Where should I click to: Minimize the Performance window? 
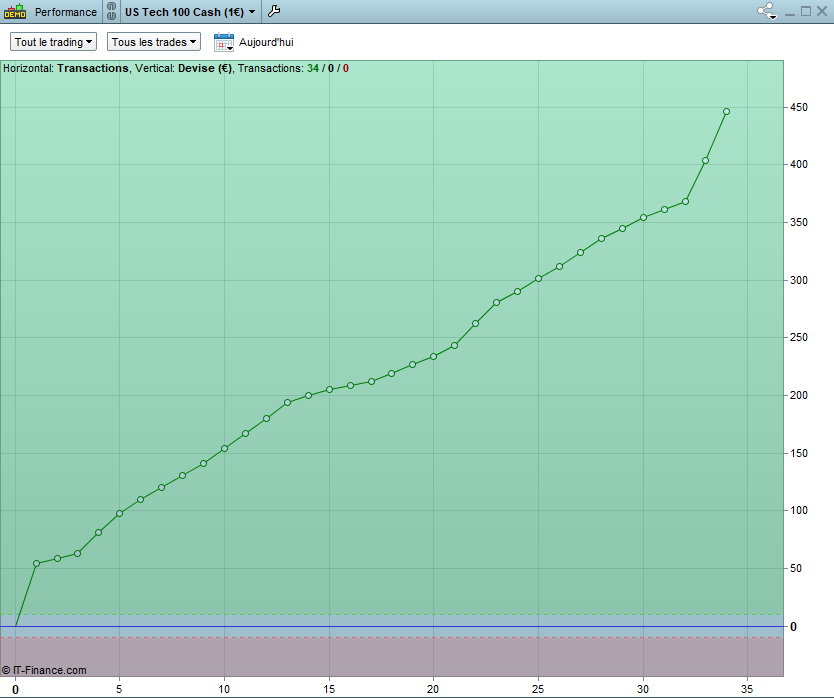click(790, 12)
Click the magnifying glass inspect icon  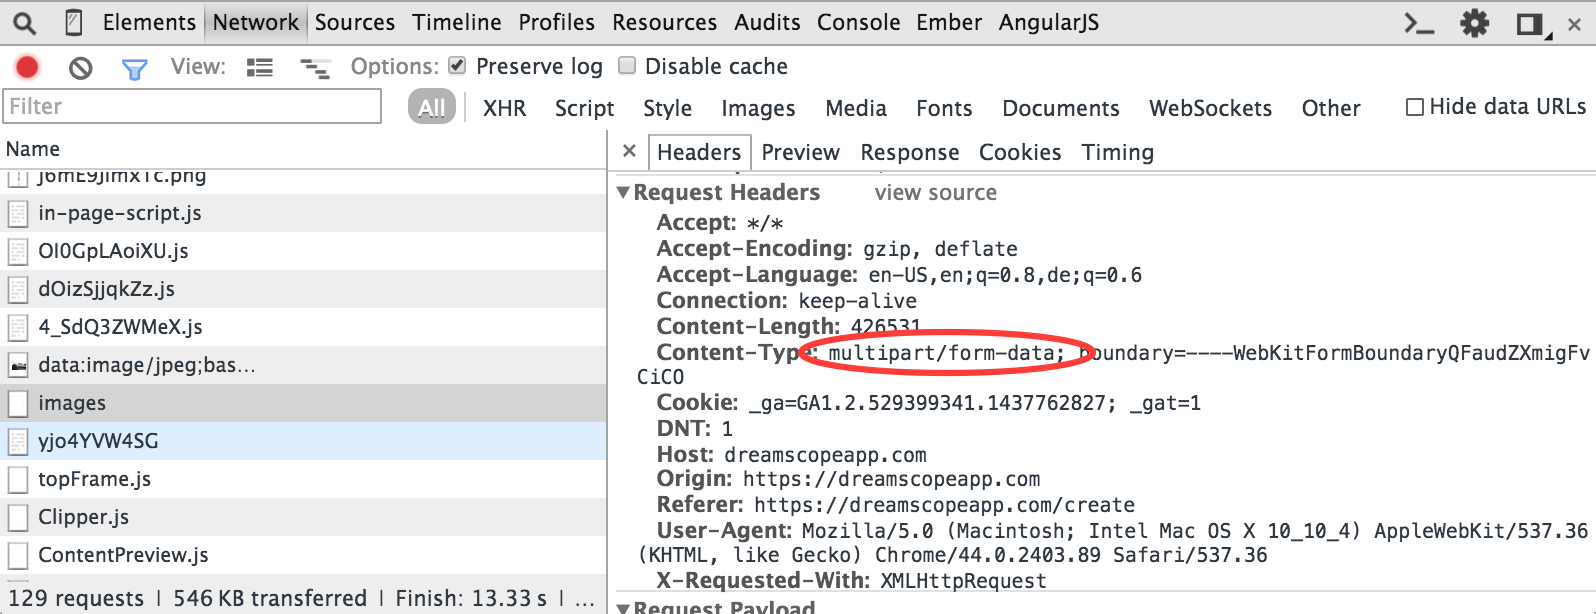[x=24, y=23]
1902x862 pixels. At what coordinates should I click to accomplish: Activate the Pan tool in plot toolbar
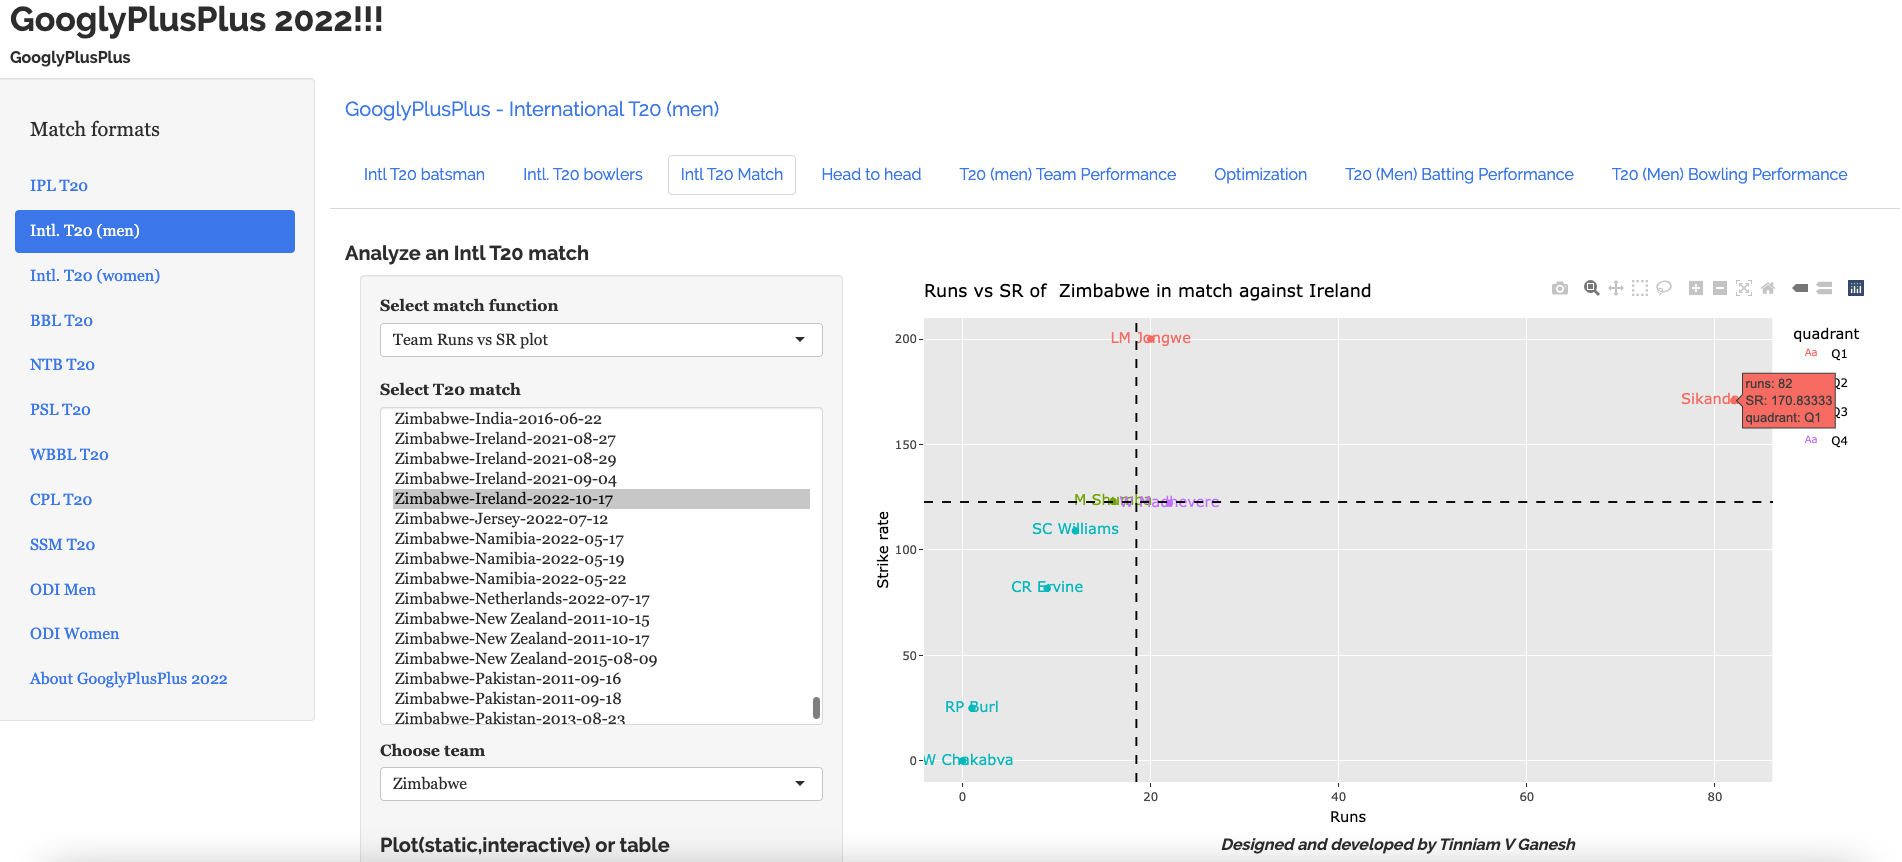(1616, 289)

Task instructions –
Reproduce the part of the items that opens with the line containing "1902x862 pixels. At" and closes at the end of the items, requests included. Scale every coordinate in the answers by 1.55 and round it to a whole number with halves going up, leave the requests' own numbers unchanged, and omit the pictures.

Exercise answer –
1902x862 pixels. At what coordinates should I click to accomplish: Activate the Pan tool in plot toolbar
(2505, 448)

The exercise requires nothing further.